== Given data
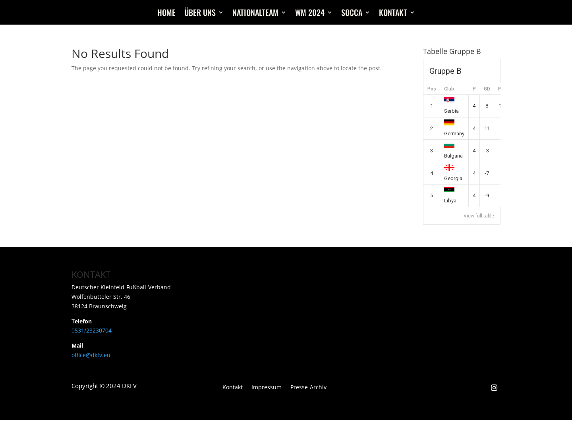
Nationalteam (255, 14)
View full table (479, 216)
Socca (351, 14)
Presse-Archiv (308, 388)
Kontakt (393, 14)
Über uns (200, 14)
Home (166, 14)
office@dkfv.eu (91, 355)
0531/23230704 (92, 330)
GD (487, 89)
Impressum (266, 388)
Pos (431, 89)
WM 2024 (310, 14)
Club (449, 89)
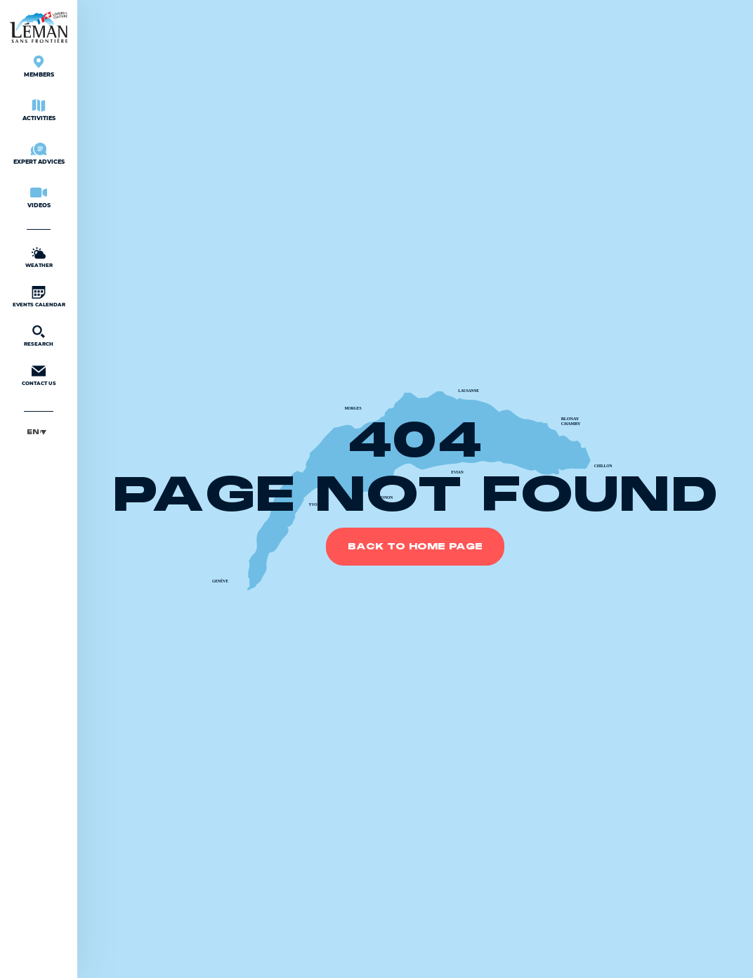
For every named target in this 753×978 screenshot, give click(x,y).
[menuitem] (38, 431)
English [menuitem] (34, 432)
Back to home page (415, 546)
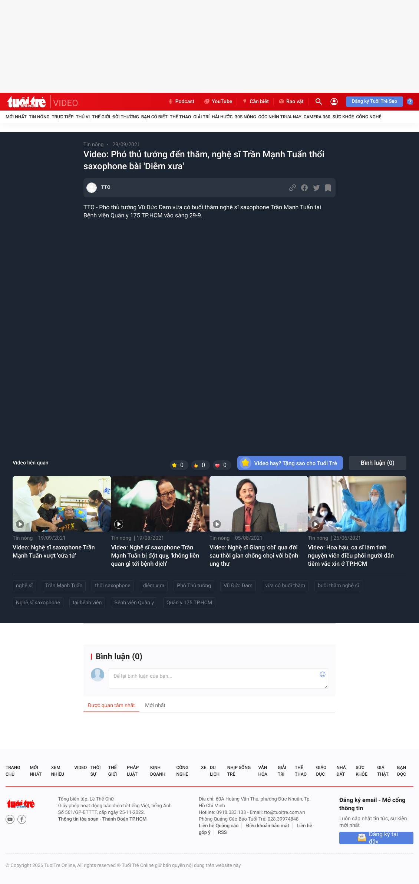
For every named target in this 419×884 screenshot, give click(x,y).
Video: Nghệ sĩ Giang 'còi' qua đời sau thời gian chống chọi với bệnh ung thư (254, 555)
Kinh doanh (157, 771)
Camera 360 (317, 116)
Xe (203, 767)
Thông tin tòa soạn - (80, 819)
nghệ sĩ (24, 586)
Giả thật (382, 771)
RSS (222, 832)
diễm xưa (154, 586)
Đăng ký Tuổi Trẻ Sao (374, 101)
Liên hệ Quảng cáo (219, 826)
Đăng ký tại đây (383, 838)
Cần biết (255, 101)
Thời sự (95, 771)
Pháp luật (133, 771)
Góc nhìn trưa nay (279, 116)
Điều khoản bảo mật (267, 826)
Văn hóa (262, 771)
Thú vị (83, 116)
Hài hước (222, 116)
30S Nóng (245, 116)
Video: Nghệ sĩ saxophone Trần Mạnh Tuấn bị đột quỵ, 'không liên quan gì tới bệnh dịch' (155, 555)
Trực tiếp (63, 116)
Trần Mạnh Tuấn (63, 586)
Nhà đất (341, 771)
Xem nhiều (57, 771)
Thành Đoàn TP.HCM (124, 819)
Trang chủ (13, 771)
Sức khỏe (343, 116)
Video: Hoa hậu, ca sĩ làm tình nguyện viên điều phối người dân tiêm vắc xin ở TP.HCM (351, 555)
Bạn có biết (154, 116)
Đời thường (125, 116)
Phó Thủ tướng (194, 586)
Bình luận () (378, 462)
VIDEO (65, 103)
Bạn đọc (401, 771)
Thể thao (180, 116)
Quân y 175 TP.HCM (189, 603)
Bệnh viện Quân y (134, 603)
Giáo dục (321, 771)
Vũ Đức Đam (238, 586)
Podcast (181, 101)
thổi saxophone (112, 586)
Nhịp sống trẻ (239, 771)
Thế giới (101, 116)
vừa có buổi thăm (285, 586)
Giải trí (201, 116)
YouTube (218, 101)
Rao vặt (291, 101)
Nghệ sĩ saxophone (38, 603)
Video (80, 767)
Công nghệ (368, 116)
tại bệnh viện (87, 603)
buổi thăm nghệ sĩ (338, 586)
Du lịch (215, 771)
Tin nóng (39, 116)
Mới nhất (16, 116)
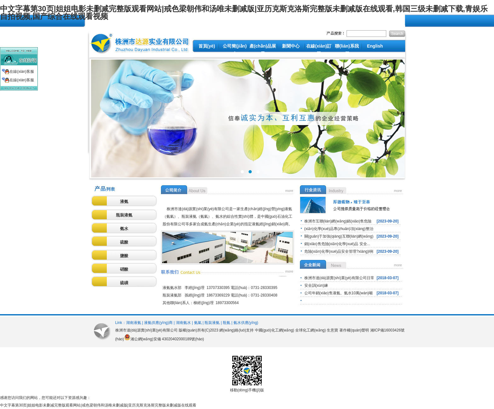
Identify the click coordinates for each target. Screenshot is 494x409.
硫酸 (124, 242)
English (375, 46)
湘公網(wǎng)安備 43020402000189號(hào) (167, 339)
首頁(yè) (206, 46)
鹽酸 (124, 255)
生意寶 (332, 330)
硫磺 (124, 282)
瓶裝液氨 (124, 215)
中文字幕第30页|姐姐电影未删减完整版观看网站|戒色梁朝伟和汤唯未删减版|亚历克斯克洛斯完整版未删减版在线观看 (98, 405)
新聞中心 (291, 46)
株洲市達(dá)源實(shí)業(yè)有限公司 (146, 330)
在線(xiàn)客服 (21, 71)
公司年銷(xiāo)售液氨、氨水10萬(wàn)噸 (338, 293)
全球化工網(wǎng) (310, 330)
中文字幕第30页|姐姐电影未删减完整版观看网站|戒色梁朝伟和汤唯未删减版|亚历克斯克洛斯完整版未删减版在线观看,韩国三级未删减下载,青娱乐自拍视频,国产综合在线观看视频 (244, 12)
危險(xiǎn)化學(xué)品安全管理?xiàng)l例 (339, 251)
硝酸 (124, 269)
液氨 (124, 201)
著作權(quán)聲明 (354, 330)
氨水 (124, 228)
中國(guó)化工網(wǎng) (274, 330)
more (289, 191)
====
Exercise requirements ▸ Copy every record above, from the line that contains "Kontakt (393, 14)" down to the line that contains "English [menuitem] (34, 432)", with both of those lines included. Leave the pictures out of your copy.

Solution for this problem ▸
Kontakt (393, 14)
Über uns (200, 14)
Home (166, 14)
office@dkfv.eu (91, 355)
0531/23230704 (92, 330)
GD (487, 89)
Impressum (266, 388)
Pos (431, 89)
WM 2024 (310, 14)
Club (449, 89)
For every named target in this 753×978 screenshot, give click(x,y).
[menuitem] (38, 431)
English [menuitem] (34, 432)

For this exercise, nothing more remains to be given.